Stored records:

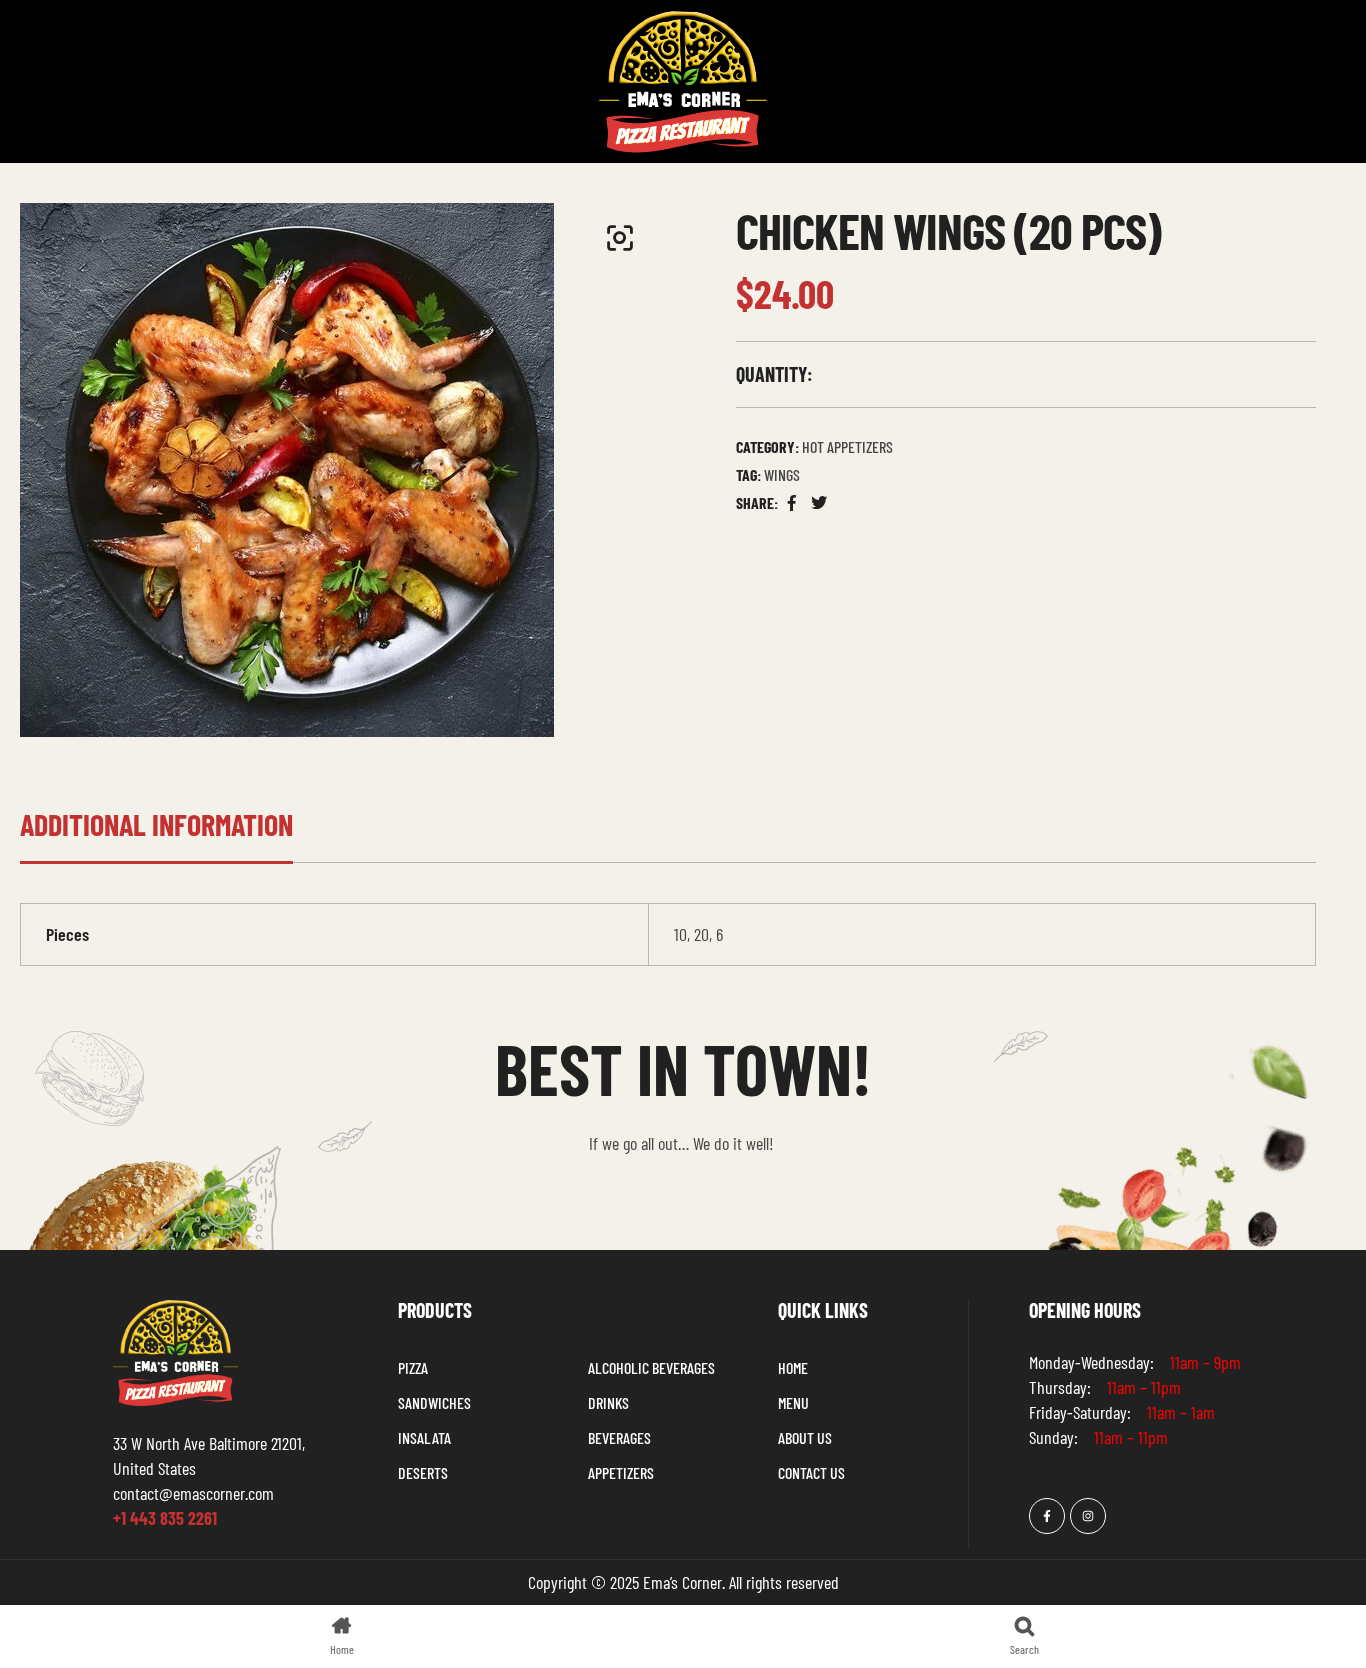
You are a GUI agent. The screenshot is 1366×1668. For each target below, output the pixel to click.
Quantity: (774, 374)
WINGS (782, 474)
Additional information (156, 824)
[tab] (156, 834)
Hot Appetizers (847, 446)
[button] (620, 238)
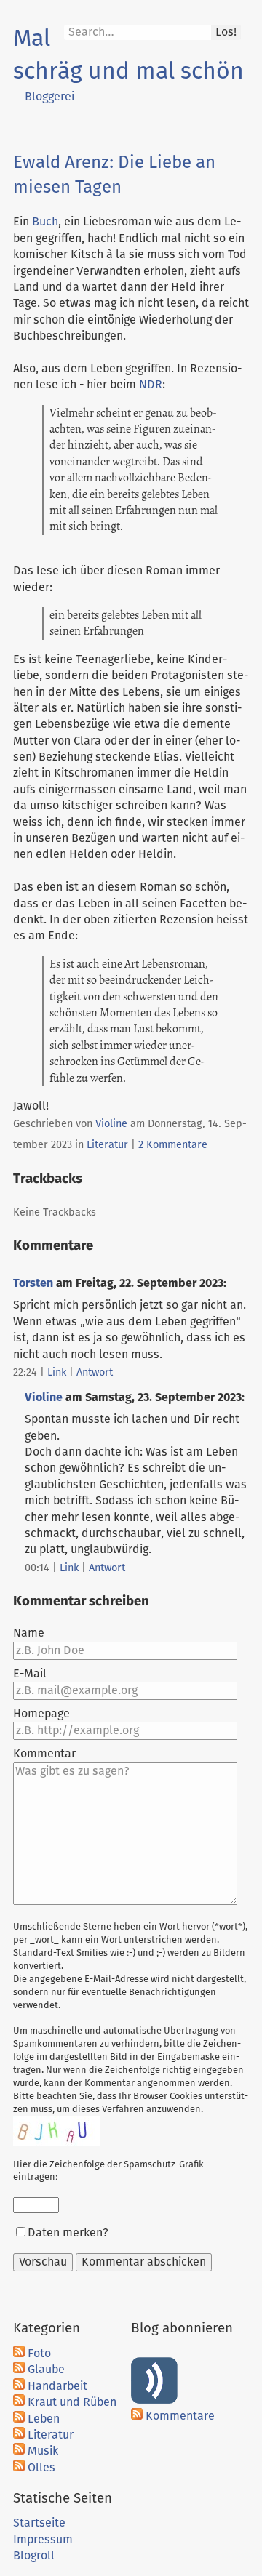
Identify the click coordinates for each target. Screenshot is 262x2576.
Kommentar (44, 1754)
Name (28, 1633)
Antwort (94, 1373)
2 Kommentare (172, 1145)
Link (56, 1373)
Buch (45, 222)
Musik (43, 2451)
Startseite (39, 2523)
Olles (41, 2467)
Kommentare (180, 2416)
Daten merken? (68, 2233)
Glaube (46, 2369)
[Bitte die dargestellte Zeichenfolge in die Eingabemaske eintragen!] (56, 2131)
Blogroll (34, 2555)
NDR (150, 384)
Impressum (43, 2539)
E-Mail (30, 1674)
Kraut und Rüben (72, 2402)
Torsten (33, 1283)
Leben (44, 2419)
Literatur (107, 1145)
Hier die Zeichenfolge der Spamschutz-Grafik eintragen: (108, 2171)
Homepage (41, 1714)
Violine (111, 1124)
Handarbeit (57, 2386)
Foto (39, 2353)
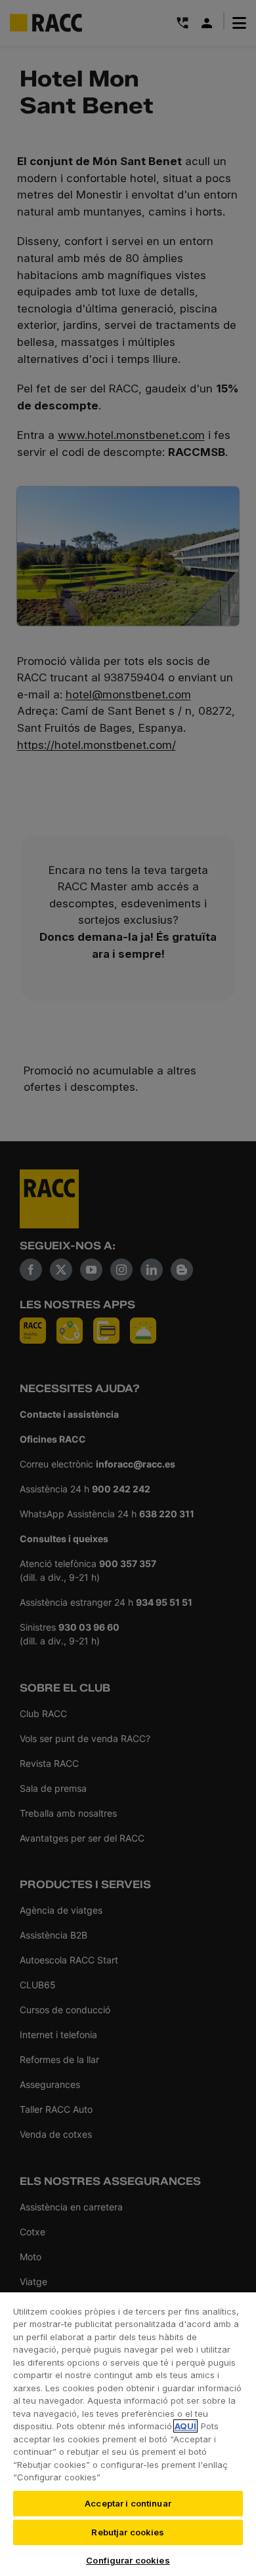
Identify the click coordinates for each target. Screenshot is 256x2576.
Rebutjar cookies (127, 2532)
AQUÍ (185, 2426)
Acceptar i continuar (128, 2503)
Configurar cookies (127, 2560)
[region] (128, 2433)
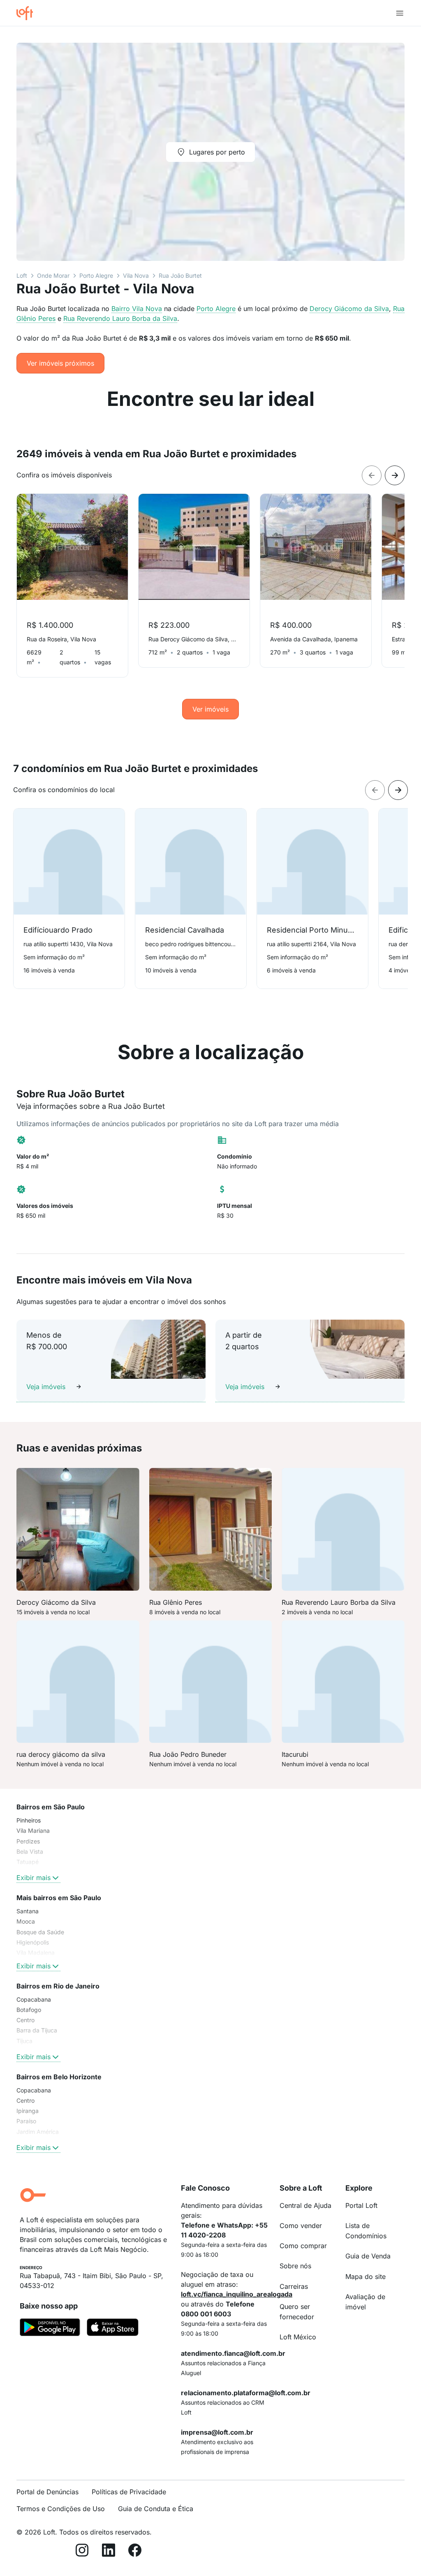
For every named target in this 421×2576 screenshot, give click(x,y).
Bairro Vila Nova (136, 308)
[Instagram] (82, 2552)
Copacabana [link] (33, 1999)
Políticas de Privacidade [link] (129, 2492)
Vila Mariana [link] (33, 1830)
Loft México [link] (298, 2337)
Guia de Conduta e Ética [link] (155, 2509)
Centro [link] (25, 2019)
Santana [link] (27, 1911)
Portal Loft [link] (361, 2205)
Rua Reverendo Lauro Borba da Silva (120, 318)
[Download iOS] (113, 2328)
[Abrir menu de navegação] (399, 13)
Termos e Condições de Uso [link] (60, 2509)
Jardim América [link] (37, 2131)
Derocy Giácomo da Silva (349, 308)
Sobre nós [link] (295, 2266)
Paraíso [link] (26, 2120)
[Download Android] (50, 2328)
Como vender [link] (301, 2225)
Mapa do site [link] (365, 2276)
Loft (21, 275)
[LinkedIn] (108, 2552)
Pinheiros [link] (28, 1820)
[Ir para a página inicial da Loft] (27, 13)
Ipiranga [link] (27, 2110)
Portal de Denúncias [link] (47, 2492)
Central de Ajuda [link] (305, 2205)
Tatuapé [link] (27, 1861)
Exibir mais (33, 1877)
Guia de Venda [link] (368, 2256)
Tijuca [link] (24, 2040)
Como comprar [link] (303, 2246)
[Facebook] (134, 2552)
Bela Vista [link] (29, 1851)
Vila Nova (136, 275)
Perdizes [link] (28, 1841)
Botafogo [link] (28, 2009)
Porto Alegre (96, 275)
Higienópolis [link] (32, 1942)
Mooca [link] (25, 1921)
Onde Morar (53, 275)
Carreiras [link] (294, 2286)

Aim of the task:
Set down again, word for word, the stretch of records from the line with "For every named" to the line with "Loft México [link] (298, 2337)", both of those lines included.

Exercise answer:
For every named target in this 421×2576 screenshot, give click(x,y).
Bairro Vila Nova (136, 308)
[Instagram] (82, 2552)
Copacabana [link] (33, 1999)
Políticas de Privacidade [link] (129, 2492)
Vila Mariana [link] (33, 1830)
Loft México [link] (298, 2337)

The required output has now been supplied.